Using the material that follows, output exactly the lines from the one containing "Identify the click" through the one containing "Institucional", with both ends kept.

START Dataset records

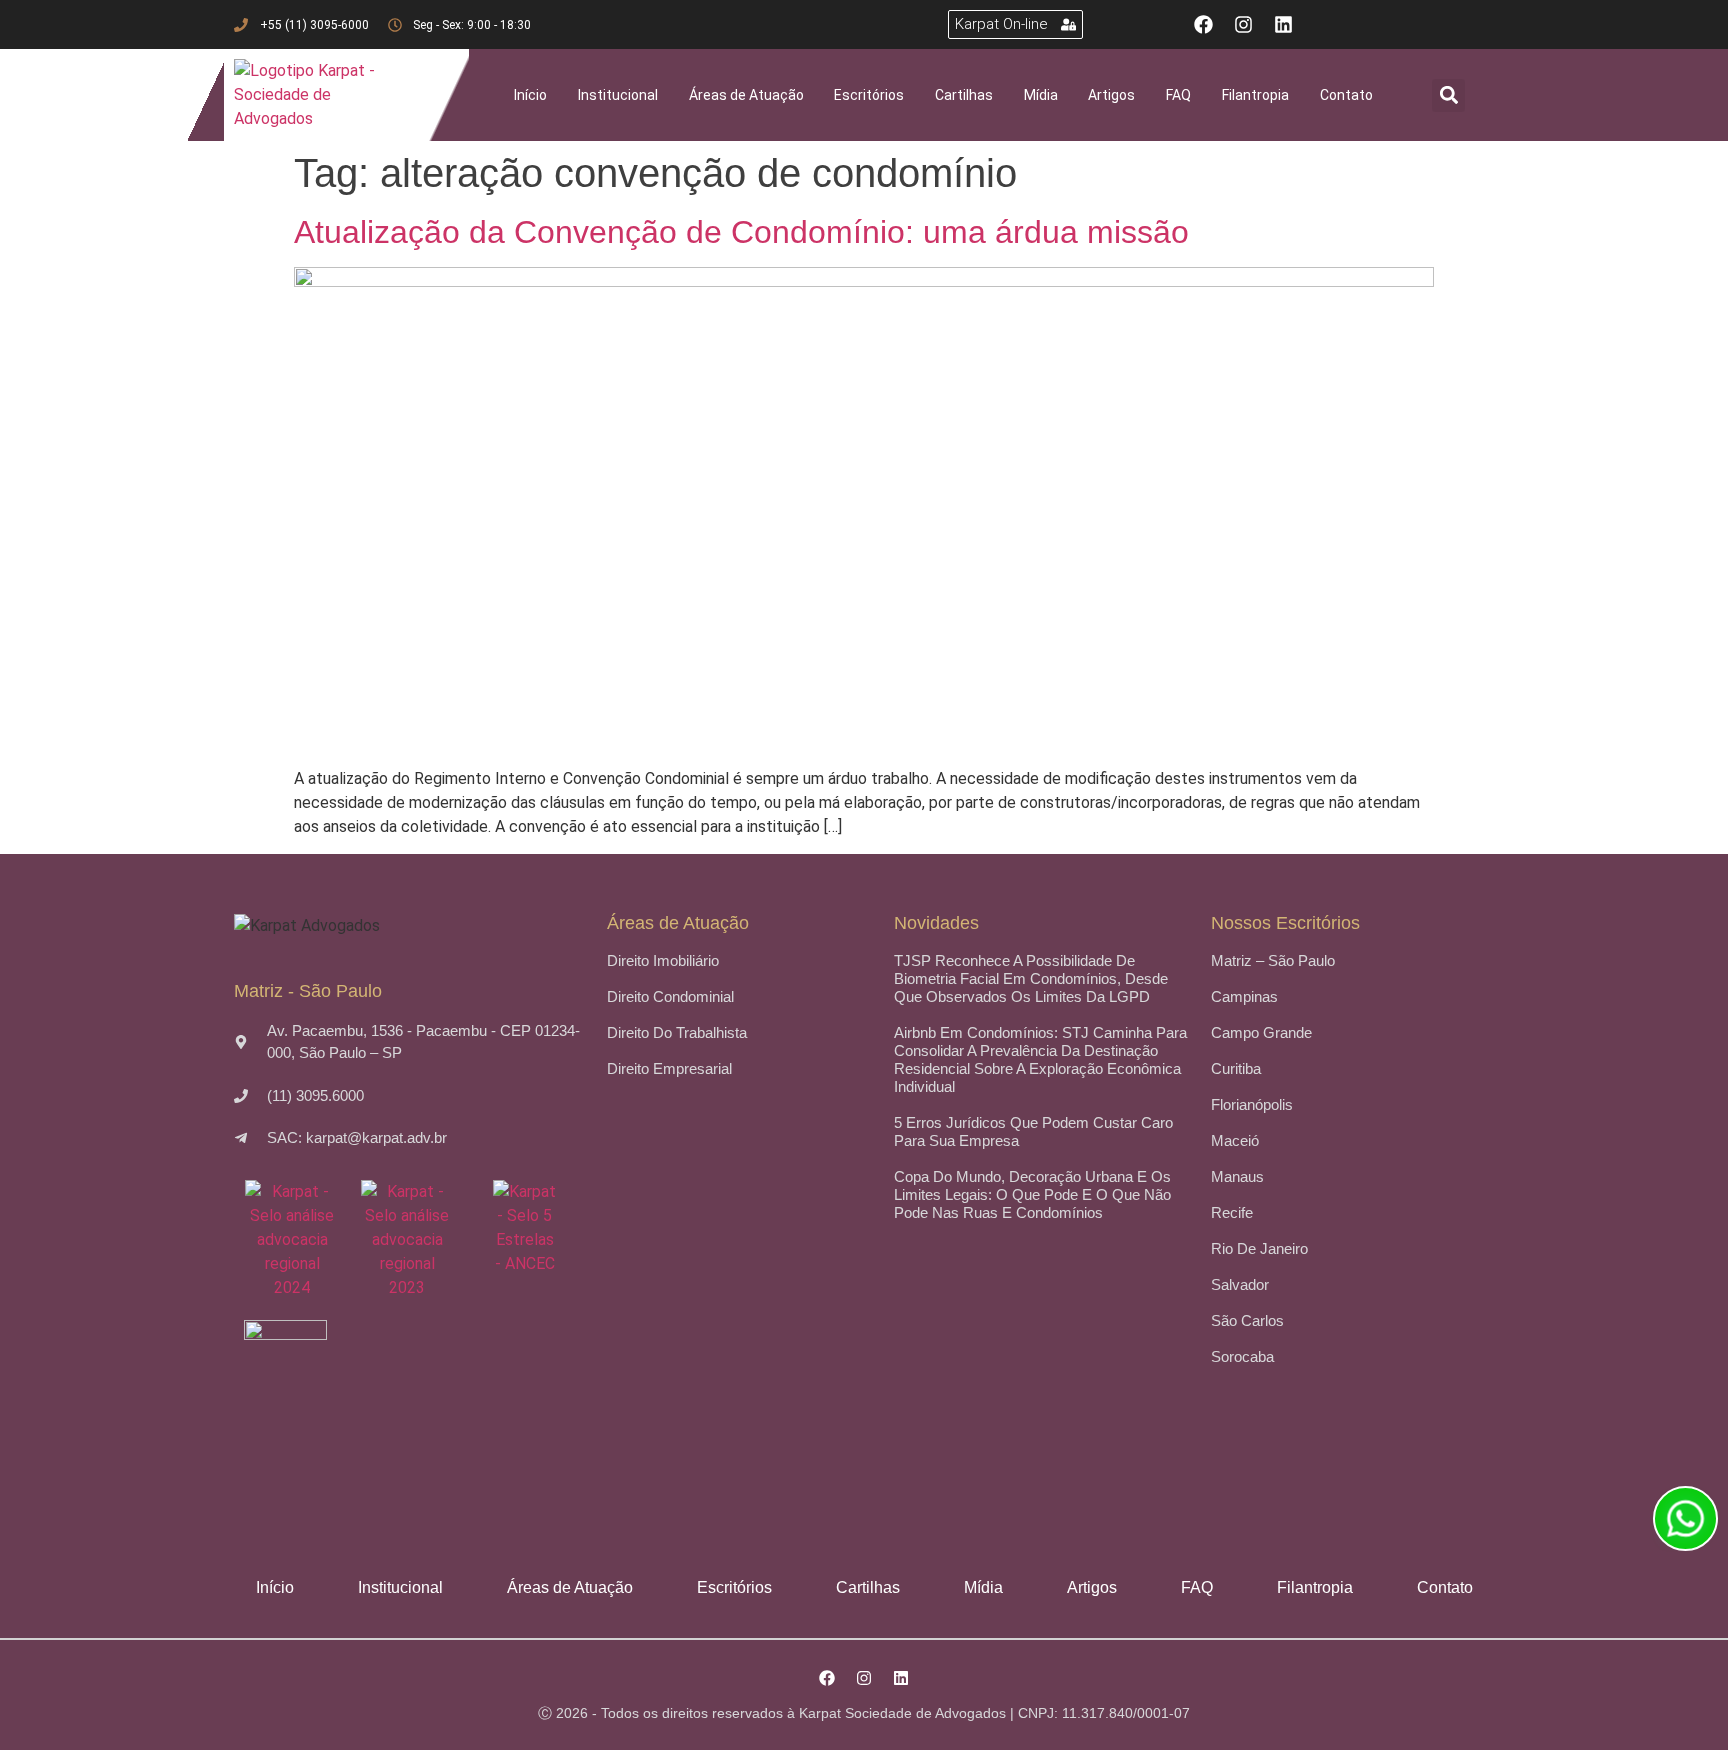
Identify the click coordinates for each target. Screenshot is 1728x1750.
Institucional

END Dataset records
START Dataset records

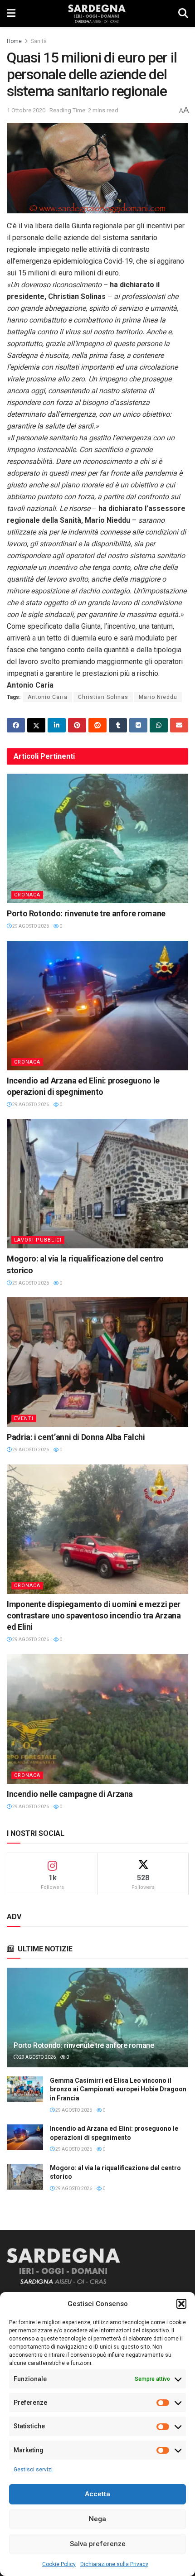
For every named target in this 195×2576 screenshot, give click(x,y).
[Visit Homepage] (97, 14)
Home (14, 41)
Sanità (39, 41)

END Dataset records

Answer box:
Identify the click coordinates for each target. Screenshot is 1728x1750.
Institucional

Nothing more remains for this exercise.